U.S. Northern Command says it is the main Pentagon support arm that fends off foreign hackers in the United States, a position at odds with policies and some top brass who say Cyber Command plays the lead in addressing stateside cyberthreats from abroad when asked.
Joseph W. Kirschbaum, Government Accountability Office director for defense capabilities and management, warned that until the Pentagon “clarifies the roles and responsibilities of its components,” the military “may not be positioned to effectively employ its forces and capabilities to support civil authorities in a cyberincident.”
In recent years, CYBERCOM and National Security Agency resources have been deployed to deal with privacy breaches at the Office of Personnel Management perpetrated by Chinese hackers, as well as a destructive attack against Sony Pictures Entertainment allegedly orchestrated by North Korea.
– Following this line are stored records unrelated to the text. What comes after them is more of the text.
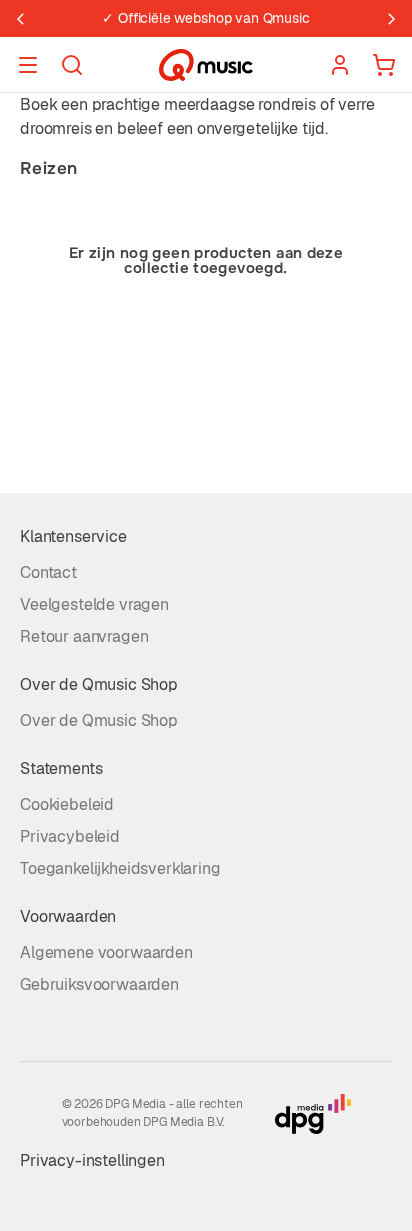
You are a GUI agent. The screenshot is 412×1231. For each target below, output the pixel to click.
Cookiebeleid (67, 804)
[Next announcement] (392, 19)
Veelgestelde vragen (94, 604)
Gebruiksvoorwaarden (99, 984)
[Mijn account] (340, 65)
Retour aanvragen (84, 636)
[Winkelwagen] (384, 65)
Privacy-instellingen (92, 1160)
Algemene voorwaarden (106, 952)
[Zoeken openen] (72, 65)
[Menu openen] (28, 65)
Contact (48, 572)
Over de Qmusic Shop (99, 720)
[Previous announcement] (20, 19)
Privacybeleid (70, 836)
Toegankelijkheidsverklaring (120, 868)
“DOD officials stated that the department had not yet determined the approach it would take to support a civil authority in a cyberincident and, as of January 2016, DOD had not begun efforts to issue or update guidance and did not have an estimate on when the guidance will be finalized,” Kirschbaum said.
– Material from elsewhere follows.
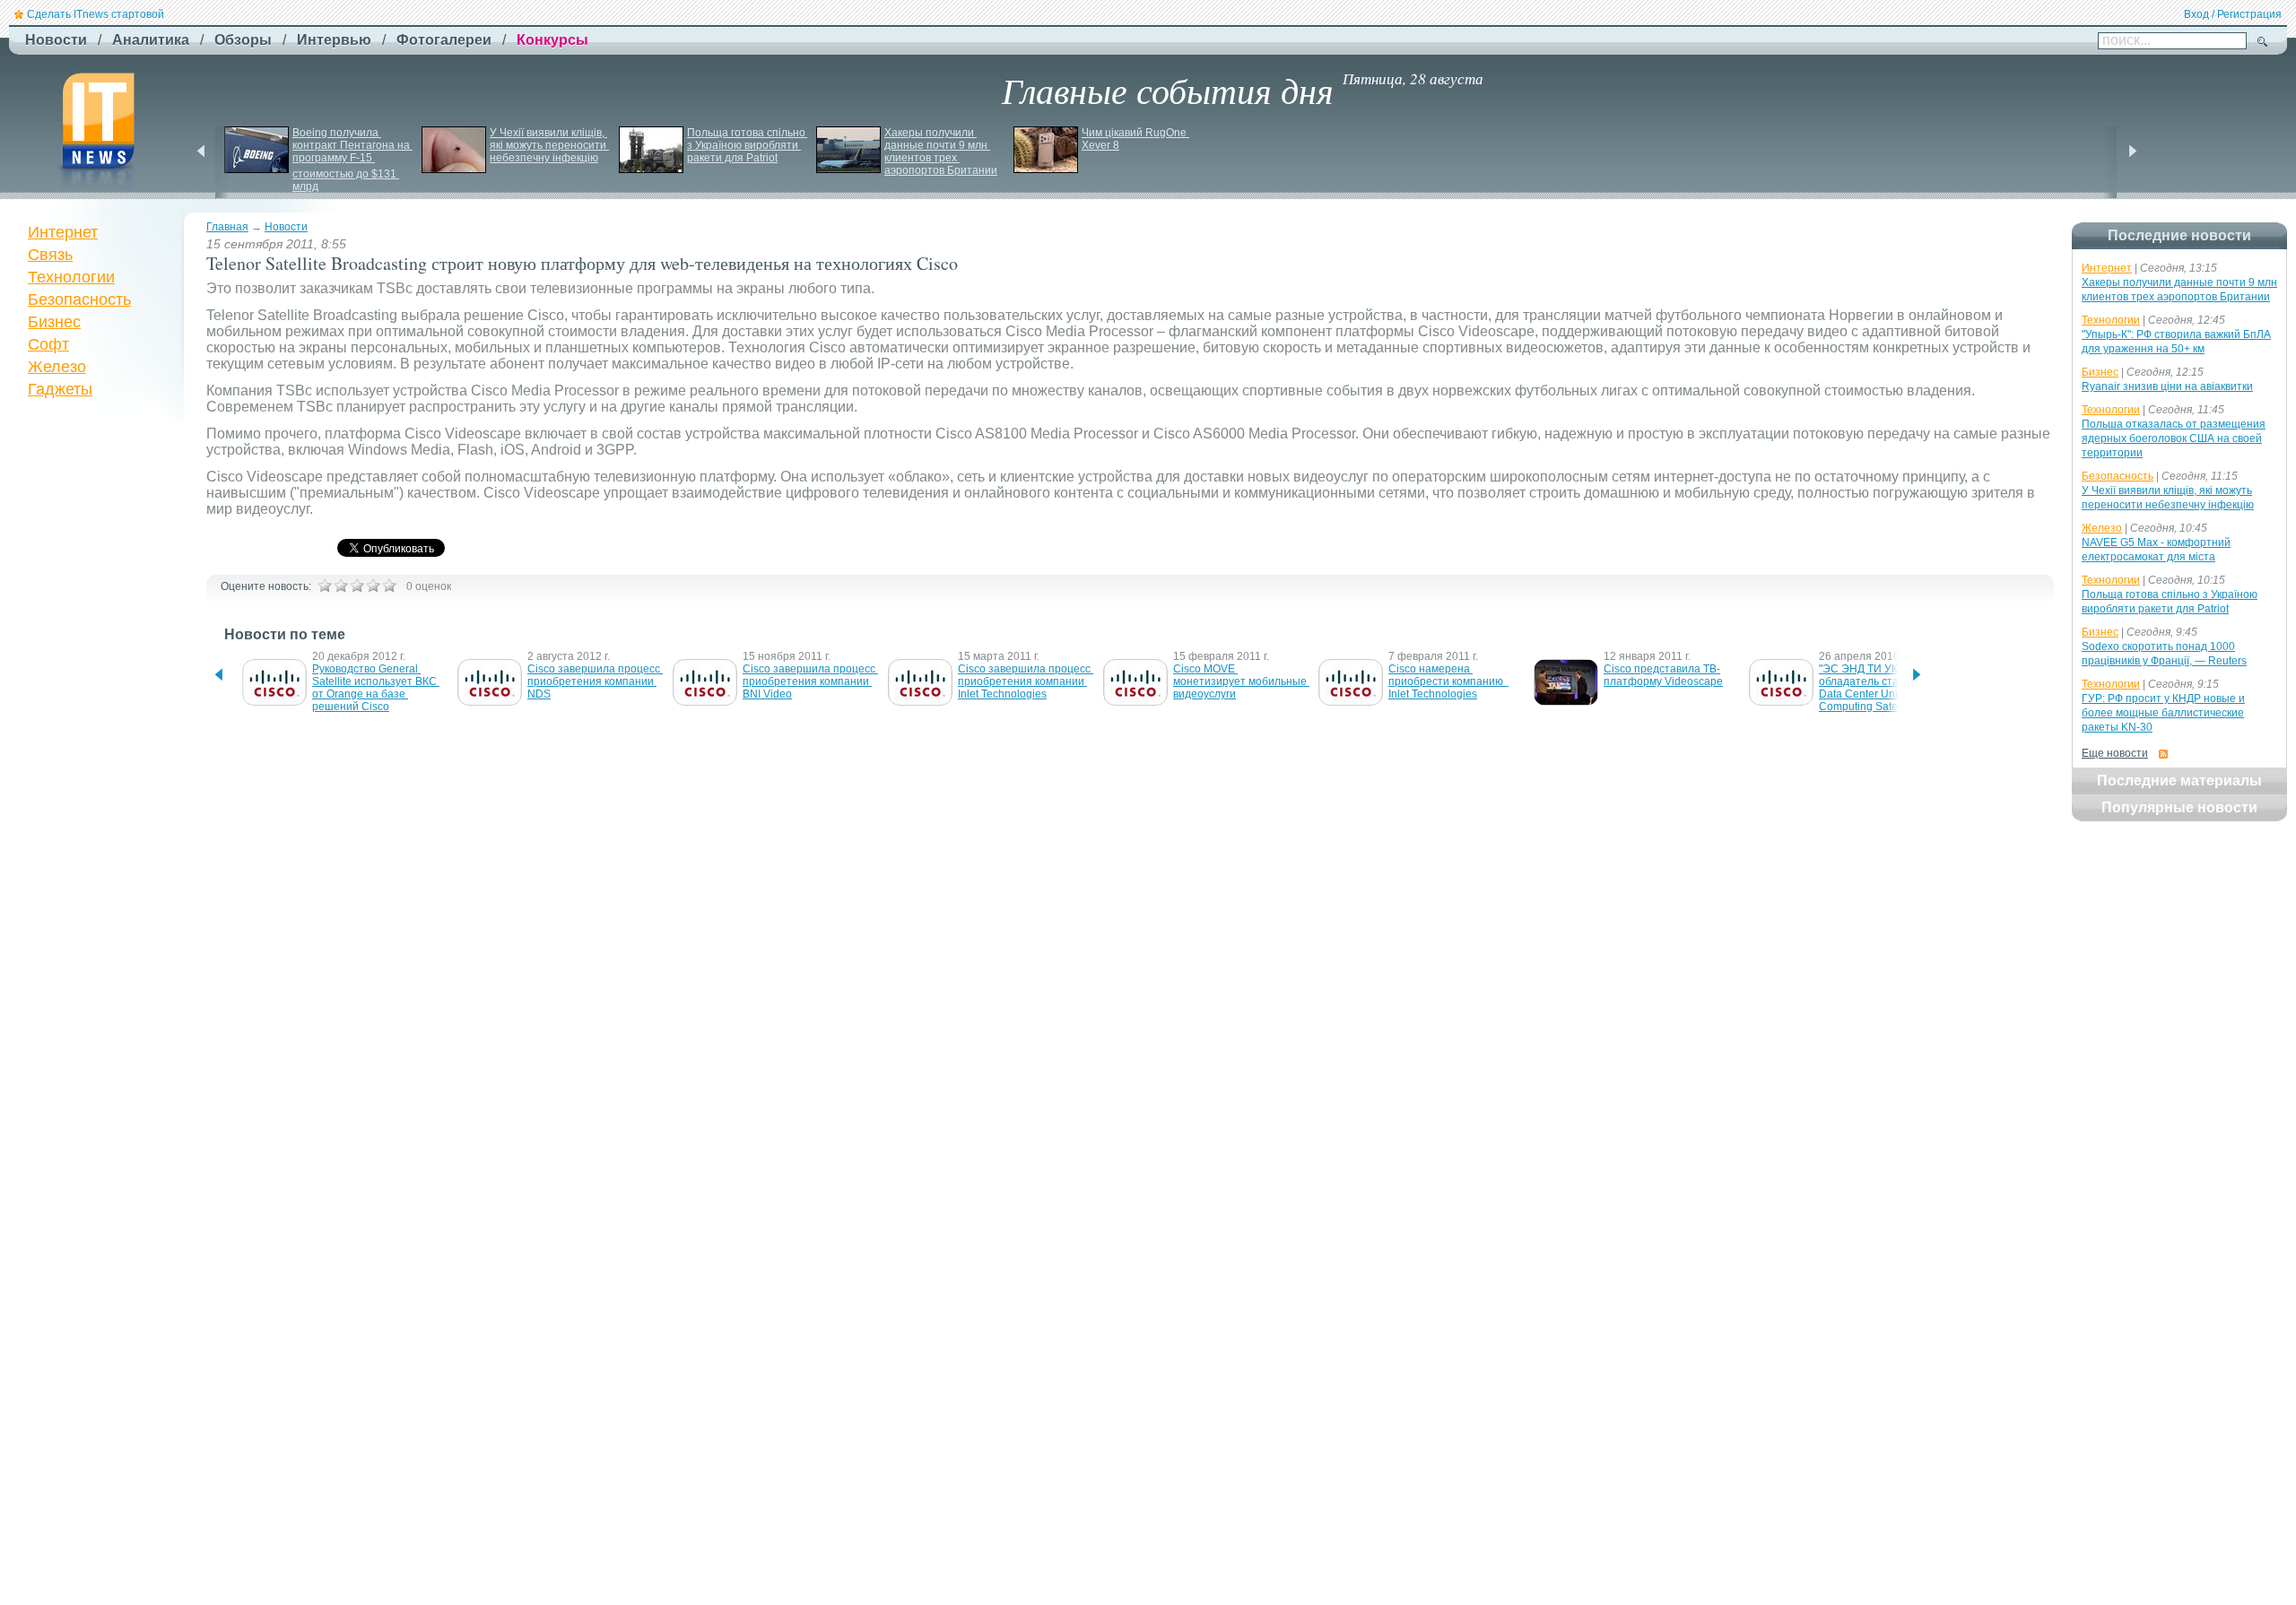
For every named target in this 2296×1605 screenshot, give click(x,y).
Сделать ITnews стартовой (95, 14)
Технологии (71, 277)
The Pentagon is required by law to develop a plan by next month for CYBERCOM to support civil authorities in the event of a nation-state cyber strike.
For its part, Cyber Command says the Defense secretary likely would call on CYBERCOM, not NORTHCOM, to provide help during a civilian cyber emergency.
Northern Command told a different story. As of September 2015, NORTHCOM officials said “their command had not delegated this responsibility to another command.”